A Polícia Civil deflagrou, nesta quarta-feira (26), em Sorriso, a Operação “Pátio Paralelo”, contra um grupo investigado por envolvimento em um esquema de fraude envolvendo veículos, negociações comerciais e movimentação de dinheiro.
De acordo com as investigações, o grupo teria movimentado aproximadamente R$ 50 milhões em um período de apenas um ano.
A apuração foi conduzida pela Delegacia Municipal de Sorriso, por meio do Núcleo de Combate ao Crime de Estelionato e Lavagem de Dinheiro, após a identificação de inconsistências financeiras e comerciais em operações relacionadas a uma concessionária do município.
Segundo a Polícia Civil, os investigados teriam utilizado a estrutura e a credibilidade da empresa para captar clientes durante cerca de um ano.
Até o momento, além da concessionária apontada como principal vítima, a investigação identificou entre 15 e 20 possíveis clientes prejudicados, com prejuízo diretamente confirmado superior a R$ 2 milhões.
O valor, segundo a polícia, ainda pode aumentar com o avanço das diligências e a identificação de novas vítimas.
Um dos mecanismos investigados envolvia veículos usados entregues pelos clientes como parte do pagamento na compra de carros novos.
Conforme a apuração, os veículos recebidos seriam desviados para outras garagens relacionadas ao grupo, sem que os valores correspondentes fossem devidamente abatidos da entrada negociada com os clientes.

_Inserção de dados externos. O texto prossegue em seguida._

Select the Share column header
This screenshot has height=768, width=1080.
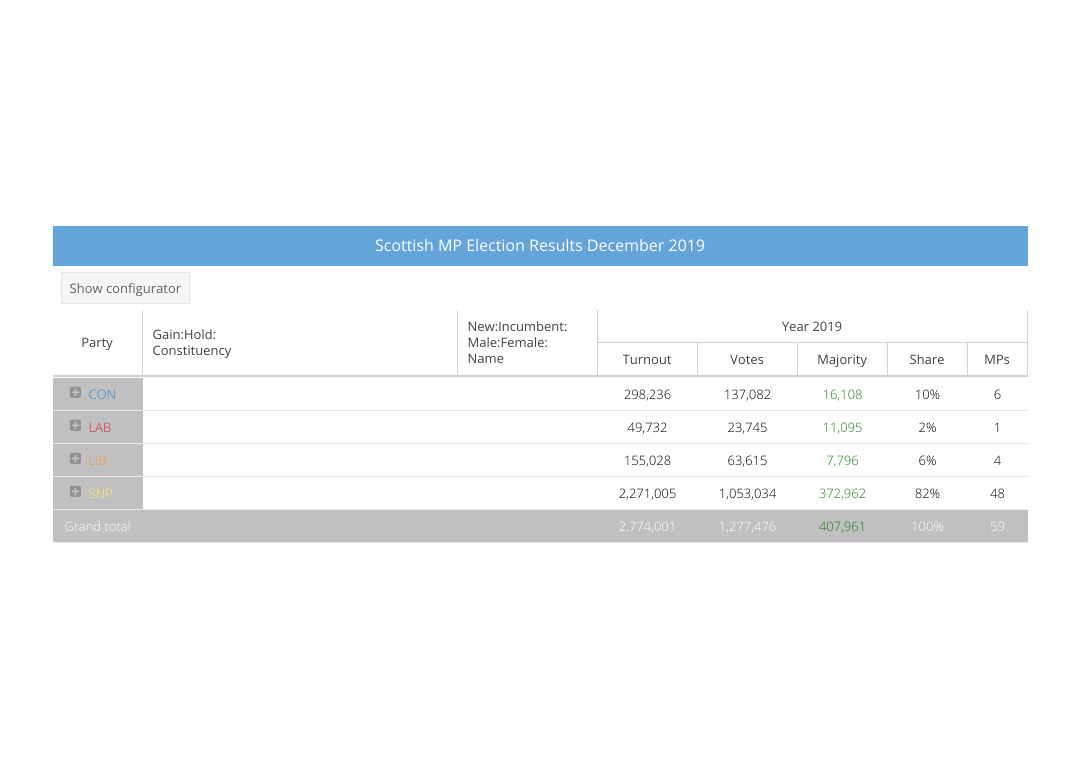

Além dos veículos, os investigadores identificaram o desvio de valores pagos pelos consumidores para contas bancárias de pessoas físicas e empresas ligadas aos investigados.
As suspeitas apontam ainda para a utilização de contas de terceiros e de empresas que, em tese, teriam sido usadas para movimentar os recursos e conferir aparência de legalidade ao dinheiro obtido por meio das operações investigadas.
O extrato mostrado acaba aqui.